Continuous Testing System Stability

The effort to speed up continuous testing will be wasted if the underlying system that continuous testing depends on is not stable. In my prior blog
Continuous Test Results Analysis – at the Speed of DevOps, I discussed the importance and practices for speeding up continuous testing results analysis. However, unless the continuous test system that the test results are derived from is rock solid, the results will at best be unreliable and at worst – results may not be generated at all!

One of the first rules of DevOps is to “keep going and don’t stop”. Stopping is the equivalent of pushing the red button on a factory assembly line effectively causing the entire line to shut down. Then, panic ensues because every second that the line is down affects all of production leading to increasing costs not to mention restarting the line is substantial also.

Many techniques are employed to minimize the need to stop testing despite reported product test failures. However if the underlying continuous testing system itself is not stable, then the entire DevOps system including continuous testing will immediately be interrupted until the system recovers. Development team members are looking for results, so the time savings for speeding up the availability and the total work associated with results analysis is huge for every minute of results analysis time saved on each CI/CT cycle. When aggregated over multiple code branches, a few minutes saved per test result can be man-years of time saved over a year!

So what can be done to ensure the continuous test system itself is stable and produces reliable results even in the face of inevitable occasional system failures? After all, there is no such thing as a truly perpetual machine that never ever breaks down. Below are some suggestions in a checklist format that have proven useful in high performance DevOps deployments.

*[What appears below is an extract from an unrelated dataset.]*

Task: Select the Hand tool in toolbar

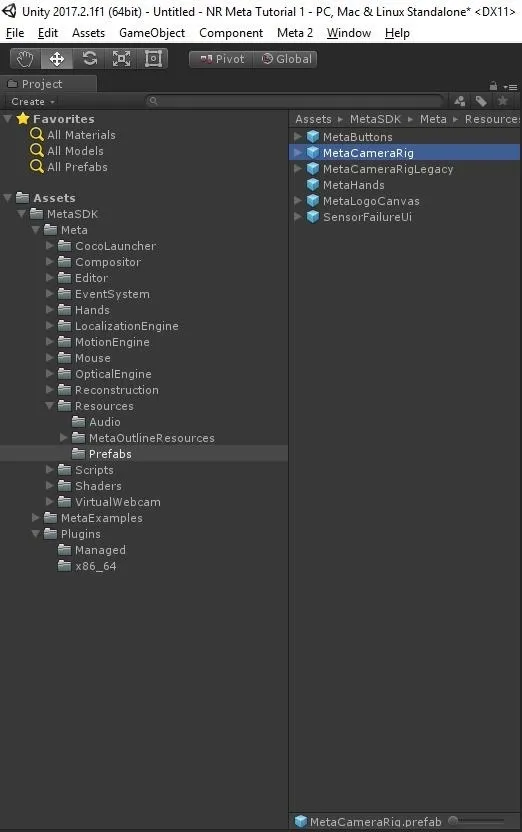Action: [25, 58]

Build a fast-response multi-discipline team: There are a wide variety of ways any system of interconnected computers and applications can fail whether they are virtualized, internal, or running on a cloud used remotely from a data center in the cloud. The following list of suggestions for the team will assure fast recovery when the system does experience failure.
• Assign a continuous testing system architect with responsibility to design system stability SLAs, design high-reliability system architectures and define sufficient team workflows suitable for disaster prevention and recovery consistent with recovery time SLAs.
• While the team members may be in-or-out sourced, full or part-time, there needs to be clearly responsible first responders and 2nd line escalation team members with definitive workflows that take care of failure events 24/7 for every hardware, software, tools, network and firewall component that the system depends on.
• Assign product team leads to plan changes needed for new products and services.
• 24/7 availability system designs are pricey to build, expand, and maintain, so finance and accounting team members need to be part of the team to keep clear, current cost data relevant to the continuous testing system.
• A senior budget manager approves expenses needed for stability without delay.
Anticipate failures – prepare, prepare, prepare!: Don’t wait for a failure before testing system recovery procedures! Documented disaster prevention and recovery plans or high-availability tools won’t save the continuous test environment if the team is not ready to react during a failure event.
• Run failure simulations for each defined failure scenario at a frequency that matches the expected probability of each failure.
• Cross-train team members on system recovery best practices so the skills will be ready when most needed – ensure no one person has essential unique recovery skills.
Choose test tools designed with high stability system administration capabilities: Look for the following features designed into in test tools to ensure the continuous test environment can be configured and managed for high reliability.
• Tools are implemented as autonomous services, controlled through RESTful APIs, that can be separately invoked and managed
• Test system service monitoring is built-in including up-time, wait-time and usage metrics for each use case of each test system service.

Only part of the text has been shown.